Problem details: Output the records that follow, with every character intact.

Data entries:
※ ※ ※

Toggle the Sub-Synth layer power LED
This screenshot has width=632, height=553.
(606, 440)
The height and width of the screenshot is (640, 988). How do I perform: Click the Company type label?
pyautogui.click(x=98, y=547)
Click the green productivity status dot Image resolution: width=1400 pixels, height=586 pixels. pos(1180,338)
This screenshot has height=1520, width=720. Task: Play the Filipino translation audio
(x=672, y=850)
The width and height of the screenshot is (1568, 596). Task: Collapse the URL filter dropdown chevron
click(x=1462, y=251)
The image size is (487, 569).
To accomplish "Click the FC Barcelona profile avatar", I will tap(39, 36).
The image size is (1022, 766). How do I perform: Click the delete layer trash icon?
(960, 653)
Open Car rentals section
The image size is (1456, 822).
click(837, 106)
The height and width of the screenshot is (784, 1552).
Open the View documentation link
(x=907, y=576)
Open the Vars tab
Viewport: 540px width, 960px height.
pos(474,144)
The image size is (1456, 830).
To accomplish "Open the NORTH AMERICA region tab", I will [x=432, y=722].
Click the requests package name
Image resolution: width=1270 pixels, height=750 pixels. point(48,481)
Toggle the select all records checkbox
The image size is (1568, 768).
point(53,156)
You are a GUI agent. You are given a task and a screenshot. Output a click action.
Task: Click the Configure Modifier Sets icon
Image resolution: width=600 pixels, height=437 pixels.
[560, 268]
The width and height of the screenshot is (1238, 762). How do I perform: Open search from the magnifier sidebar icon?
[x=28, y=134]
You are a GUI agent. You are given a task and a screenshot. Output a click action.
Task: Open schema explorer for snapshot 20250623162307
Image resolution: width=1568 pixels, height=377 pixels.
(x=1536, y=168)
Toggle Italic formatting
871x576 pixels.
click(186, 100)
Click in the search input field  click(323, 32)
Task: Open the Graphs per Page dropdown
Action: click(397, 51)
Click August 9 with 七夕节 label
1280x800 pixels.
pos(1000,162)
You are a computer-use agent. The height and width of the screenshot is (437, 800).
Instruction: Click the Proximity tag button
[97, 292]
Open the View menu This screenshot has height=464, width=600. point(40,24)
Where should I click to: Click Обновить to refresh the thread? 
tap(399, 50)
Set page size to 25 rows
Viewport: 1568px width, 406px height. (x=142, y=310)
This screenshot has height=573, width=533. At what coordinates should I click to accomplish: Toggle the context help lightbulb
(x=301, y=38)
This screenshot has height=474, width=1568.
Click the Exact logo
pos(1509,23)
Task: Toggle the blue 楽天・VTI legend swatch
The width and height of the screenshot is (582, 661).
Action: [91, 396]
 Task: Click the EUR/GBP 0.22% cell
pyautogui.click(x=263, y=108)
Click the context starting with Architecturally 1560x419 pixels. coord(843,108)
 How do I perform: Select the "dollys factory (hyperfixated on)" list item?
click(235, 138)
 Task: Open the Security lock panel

※ ※ ※

Task result:
Toggle the Sub-Synth layer power LED
This screenshot has width=632, height=553.
(606, 440)
The height and width of the screenshot is (640, 988). How do I perform: Click the Company type label?
pyautogui.click(x=98, y=547)
Click the green productivity status dot Image resolution: width=1400 pixels, height=586 pixels. pos(1180,338)
This screenshot has height=1520, width=720. Task: Play the Filipino translation audio
(x=672, y=850)
The width and height of the screenshot is (1568, 596). Task: Collapse the URL filter dropdown chevron
click(x=1462, y=251)
The image size is (487, 569).
To accomplish "Click the FC Barcelona profile avatar", I will tap(39, 36).
The image size is (1022, 766). How do I perform: Click the delete layer trash icon?
(960, 653)
Open Car rentals section
The image size is (1456, 822).
click(837, 106)
The height and width of the screenshot is (784, 1552).
Open the View documentation link
(x=907, y=576)
Open the Vars tab
Viewport: 540px width, 960px height.
pos(474,144)
The image size is (1456, 830).
To accomplish "Open the NORTH AMERICA region tab", I will [x=432, y=722].
Click the requests package name
Image resolution: width=1270 pixels, height=750 pixels. point(48,481)
Toggle the select all records checkbox
The image size is (1568, 768).
point(53,156)
You are a GUI agent. You are given a task and a screenshot. Output a click action.
Task: Click the Configure Modifier Sets icon
Image resolution: width=600 pixels, height=437 pixels.
[560, 268]
The width and height of the screenshot is (1238, 762). How do I perform: Open search from the magnifier sidebar icon?
[x=28, y=134]
You are a GUI agent. You are given a task and a screenshot. Output a click action.
Task: Open schema explorer for snapshot 20250623162307
Image resolution: width=1568 pixels, height=377 pixels.
(x=1536, y=168)
Toggle Italic formatting
871x576 pixels.
click(186, 100)
Click in the search input field  click(323, 32)
Task: Open the Graphs per Page dropdown
Action: click(397, 51)
Click August 9 with 七夕节 label
1280x800 pixels.
pos(1000,162)
You are a computer-use agent. The height and width of the screenshot is (437, 800).
Instruction: Click the Proximity tag button
[97, 292]
Open the View menu This screenshot has height=464, width=600. point(40,24)
Where should I click to: Click Обновить to refresh the thread? 
tap(399, 50)
Set page size to 25 rows
Viewport: 1568px width, 406px height. (x=142, y=310)
This screenshot has height=573, width=533. At what coordinates should I click to accomplish: Toggle the context help lightbulb
(x=301, y=38)
This screenshot has height=474, width=1568.
Click the Exact logo
pos(1509,23)
Task: Toggle the blue 楽天・VTI legend swatch
The width and height of the screenshot is (582, 661).
Action: [91, 396]
 Task: Click the EUR/GBP 0.22% cell
pyautogui.click(x=263, y=108)
Click the context starting with Architecturally 1560x419 pixels. coord(843,108)
 How do I perform: Select the "dollys factory (hyperfixated on)" list item?
click(235, 138)
 Task: Open the Security lock panel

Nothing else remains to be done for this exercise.